## Exercise instructions
Switch each occurrence of "screenshot" to "page capture" in the entries below and write them out again with nothing else changed. Omit the pictures from your answer.
++++
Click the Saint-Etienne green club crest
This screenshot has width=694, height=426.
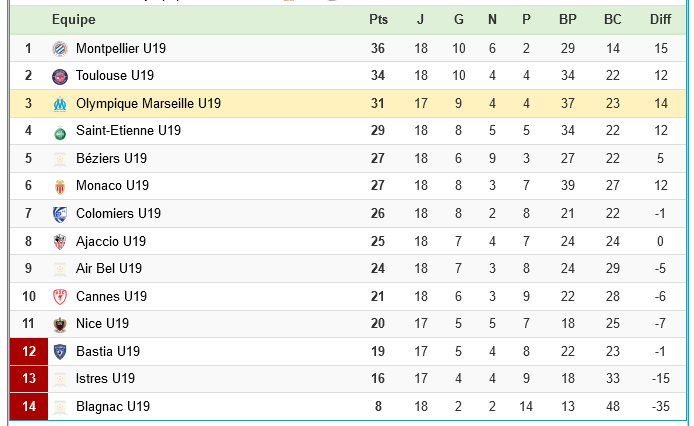[60, 131]
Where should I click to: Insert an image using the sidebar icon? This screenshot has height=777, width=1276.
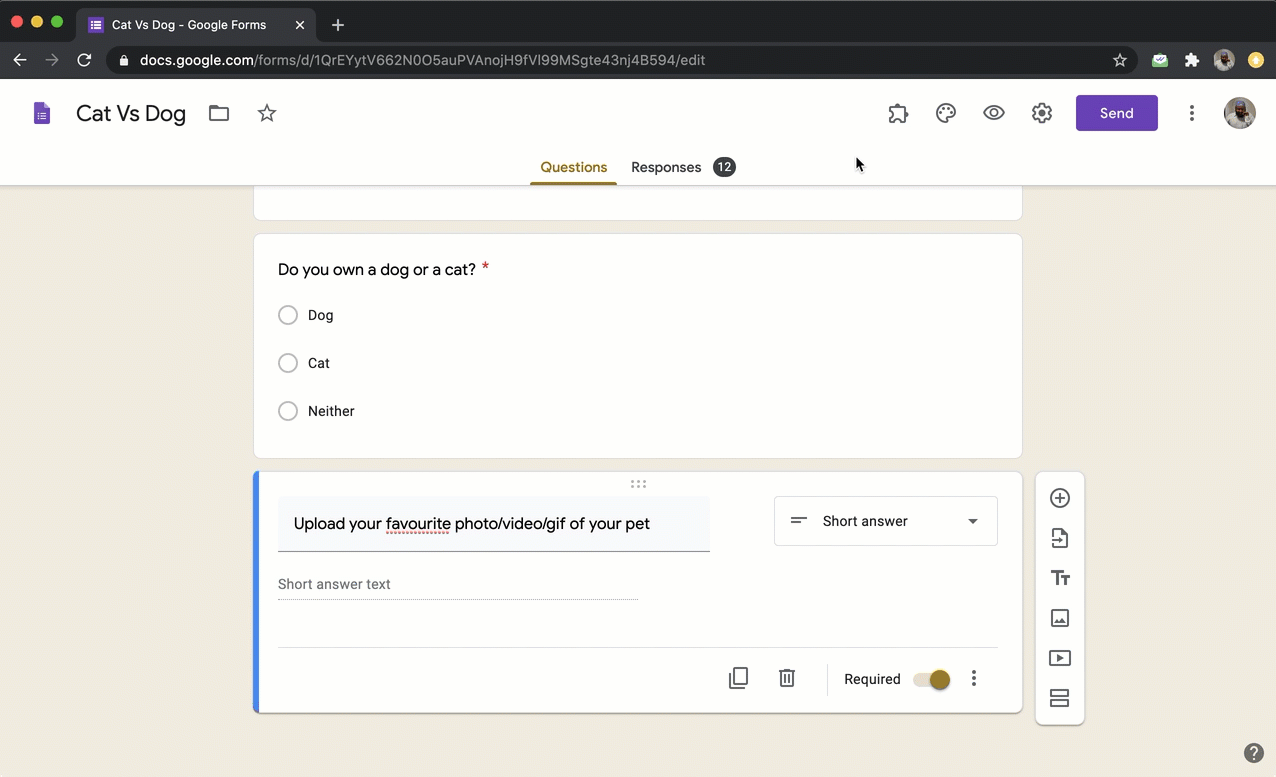pos(1060,618)
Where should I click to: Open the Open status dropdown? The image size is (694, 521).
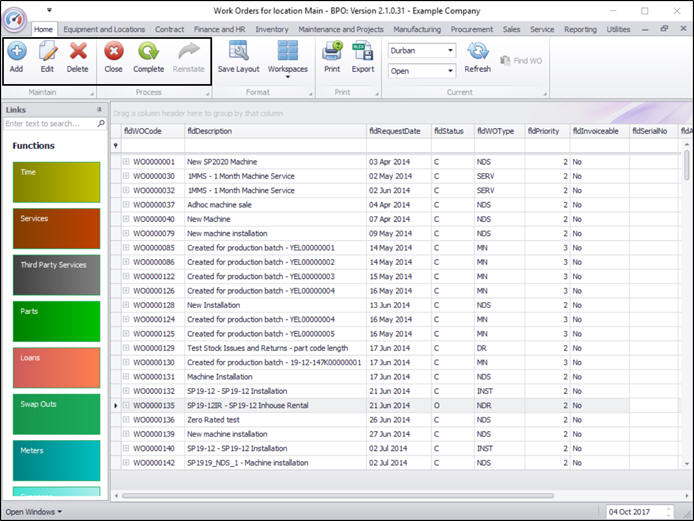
++++
## Exercise solution
Click the Saint-Etienne green club crest
This page capture has width=694, height=426.
[60, 131]
Where should I click to: Insert an image using the sidebar icon? This page capture has height=777, width=1276.
pos(1060,618)
Where should I click to: Open the Open status dropdown? The image size is (694, 521).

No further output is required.